E esta situação acontece em diversos cenários de liderança. Quando surge uma suspeita grave sobre um líder de uma equipa todo o projeto desenvolvido por ela é colocado em causa e, por isso, o líder deve ser substituído. Ao contrário da situação da suspeição sobre apenas um elemento da equipa que poderá ficar resolvida com a saída desse elemento, sendo ainda possível recuperar a idoneidade do projeto.

No cenário político e institucional é fundamental que os protagonistas saibam assumir as suas responsabilidades e obrigações éticas porque delas também depende o bom funcionamento das instituições do Estado e a boa imagem dos partidos políticos.

Apesar do princípio da presunção da inocência, a leitura e o impacto da opinião pública traz consequências políticas mais rápidas do que qualquer processo judicial. O tempo da política não é o mesmo tempo da justiça e, por isso, ainda que pareça injusto o afastamento de governantes apenas sob investigação, torna-se fundamental para a dignidade do cargo que se ocupa e para o respetivo reconhecimento por parte da opinião pública.

O primeiro-ministro tem sido, segundo a tradição que existe no nosso país, o líder do partido mais votado. Formalmente não votamos diretamente no primeiro-ministro, mas o nosso Chefe de Estado, tendo em conta os resultados das eleições, convida o líder do partido mais votado para formar governo. Desta forma, a legitimidade política do governo não é unicamente sustentada pelo voto, também depende da leitura do primeiro-ministro sobre a capacidade e responsabilidade dos ministros que escolhe e propõe ao Presidente da República.

Esta combinação de legitimidade do voto e mérito nem sempre foram bem sucedidas nos governos de António Costa.  As escolhas das personalidades indicadas para cada pasta ministerial foram, muitas vezes, desastrosas, pesadas para o executivo e acusadas de serem um “cheque” para pagamentos de favores partidários e pessoais.

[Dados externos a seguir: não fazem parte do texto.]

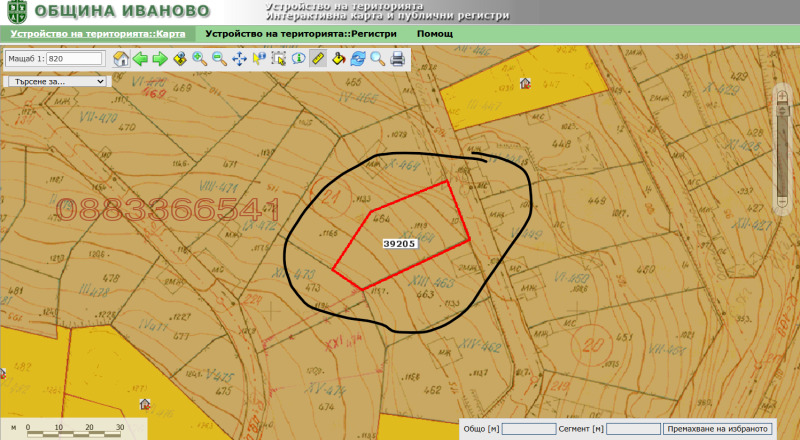The image size is (800, 440).
Task: Go back to previous map extent
Action: click(140, 59)
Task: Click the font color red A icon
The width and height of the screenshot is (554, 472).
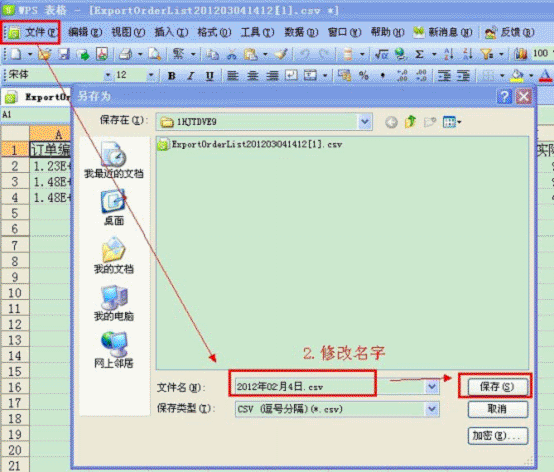Action: pyautogui.click(x=545, y=75)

Para o bom funcionamento da democracia, é importante que os cidadãos reconheçam a existência de ética na atividade política e nos seus protagonistas.

Um estudo realizado pela Fundação Francisco Manuel dos Santos, em 2022,  com o título – Ethics and integrity in politics: Perceptions, control, and impact –   procurou compreender as formas para reforçar a ética e a integridade na vida política, já que “os episódios de corrupção minam a credibilidade das principais instituições democráticas – partidos políticos, parlamento, governo – e contribuem para a erosão da confiança dos cidadãos na democracia.”

Os coordenadores do estudo, Luís de Sousa e Susana Coroado, concluíram, entre muitas outras coisas, que tal como sucede noutras democracias europeias, os portugueses valorizam a honestidade e são pouco tolerantes com a corrupção dos políticos.

Assim sendo, e tendo em conta que a corrupção é uma realidade, é urgente fortalecer a ética na política e renovar a esperança nas instituições. Todos os que ocupam cargos públicos – por eleição ou nomeação- devem assumir as responsabilidades que são inerentes, procurando desenvolver eticamente as suas funções e sempre que alguma má conduta pessoal aconteça, por dolo ou incúria, que se aja em conformidade e se assuma todas as responsabilidades de forma a proteger a credibilidade das instituições e a defesa do bem comum.